Eindrücklich hielt Pfarrer Wilhelm Brandt, der Verfasser der Chronik, die Gerda Todte in den 1990er Jahren digitalisierte, seinerzeit die Überlieferungen eines Hochwassers aus dem Dezember 1740 fest: „Von Hartze herunter kam viel Bauholtz von umgerissenen Häußern, nebst Hausgerath an Coffre, Backtrog, Fenstern, Wiegen, Betten etc. gefloßen.“
Das Hochwasser von bis dahin in Thale ungekannten Ausmaßen - „dergleichen niemand denken kan“ - ließ den Ort selbst jedoch mit dem Schrecken zurück und richtete im flachen Land keinen weiteren Schaden mehr an.
Wenige Jahrzehnte später sollte sich allerdings zeigen, dass der Bereich rund um den Bleicheplatz und die heutige Forellenbrücke den Wassermassen bei Extremschmelzen besonders schutzlos ausgeliefert war. „Oft türmte sich das Eis am Bleicheplatz auf, und das Wasser floss dann seitlich links an diesem Hindernis vorbei“, beschreibt Gerda Todte ein Muster, das nachher noch einige Male beobachtet wurde, jedoch für den 14. Dezember 1774 erstmals dokumentiert ist.
„Oft türmte sich das Eis am Bleicheplatz auf, und das Wasser floss dann seitlich links an diesem Hindernis vorbei.“
Gerda Todte, Rentnerin und Kirchenarchiv-Kennerin
„So ist gedachten Tages Nachmittages nach 12 Uhr die Eyßfahrt aus dem Gebürge in schneller Furie angekommen“, schreibt Pfarrer Brandt in seiner Chronik, „und hat die gantze Bude, welche noch völlig mit Eyß so zu sagen zugestopfet war, mit Gewalt aufgerißen.“
Vor den Niedermühlen an der heutigen Forellenbrücke sei das Eis jedoch zu hart gewesen, habe nicht nachgegeben, und die Fluten suchten sich ihren Weg durch den „Buscheschen Garthen“ und das „Hartwigsche adlige Guthe“ - heute ist das das Gelände des Landesinstituts für Lehrerfort- und -weiterbildung.

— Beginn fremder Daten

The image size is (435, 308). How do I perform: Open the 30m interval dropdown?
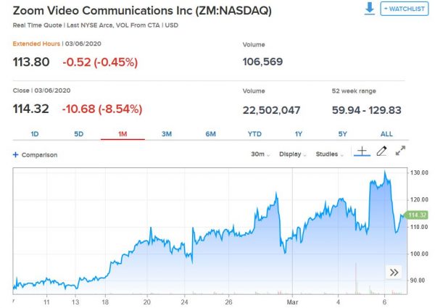[260, 154]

Häuser und Gärten bleiben verwüstet zurück, doch Menschenleben fordert dieses Hochwasser nicht.
Wie sehr das Wasser einst das Leben der Menschen an seinen Ufern bestimmte, zeigt auch eine kuriose Anekdote aus dem Jahr 1803: Damals, legt Todte dar, sei an Heiligabend eine Frau auf der Hütte durch einen Fall von einer Treppe verunglückt. Weil sich der Kirchhof von Thale aber auf der anderen Seite der Bode befand, die zu dieser Zeit Eisgang führte und kurz zuvor die dortige Brücke weggerissen hatte, wurde die Verstorbene am 27. Dezember in Neinstedt beerdigt, das zwar weiter weg, aber am selben Ufer des reißenden Stroms lag und für die Hüttenarbeiter erreichbar war.
Warmer Regen bringt Schnee zum Schmelzen - die Katastrophe nimmt ihren Lauf
Die letzte Hochwasserkatastrophe, von der die Dokumente in Gerda Todtes Sammlungen zeugen, ist in einem Auszug aus dem katholischen Kirchenarchiv geschildert. Wiederum suchte sie Thale im Dezember heim, diesmal am 30. des Jahres 1925.
„Ein plötzlicher Temperatursturz verbunden mit warmem Regen ließ in kurzer Zeit den nach Weihnachten im Harz gefallenen Schnee schmelzen“, berichtet der Zeitzeuge und Pfarrer Joseph Rhode, der wie zuvor Brandt von einem Hochwasser schreibt, „wie seit Menschengedenken hier nicht gewesen“.
Weggerissene Ufermauern, ausgespülte Grundstücke - für den Wiederaufbau mussten die Thalenser nach dem Jahreswechsel 10.936 Mark hinblättern, was angesichts des damaligen Lohn- und Kostenniveaus eine riesige Summe war.